TASK STATEMENT | Each entry, from beginning to end, is to be transcribed verbatim.

MATERIAL TO PROCESS |
□ □ □
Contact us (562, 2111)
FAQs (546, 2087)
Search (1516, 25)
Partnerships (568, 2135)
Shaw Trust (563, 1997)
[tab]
□ □ □
WRITTEN REPLY |
Contact us (562, 2111)
FAQs (546, 2087)
Search (1516, 25)
Partnerships (568, 2135)
Shaw Trust (563, 1997)
[tab]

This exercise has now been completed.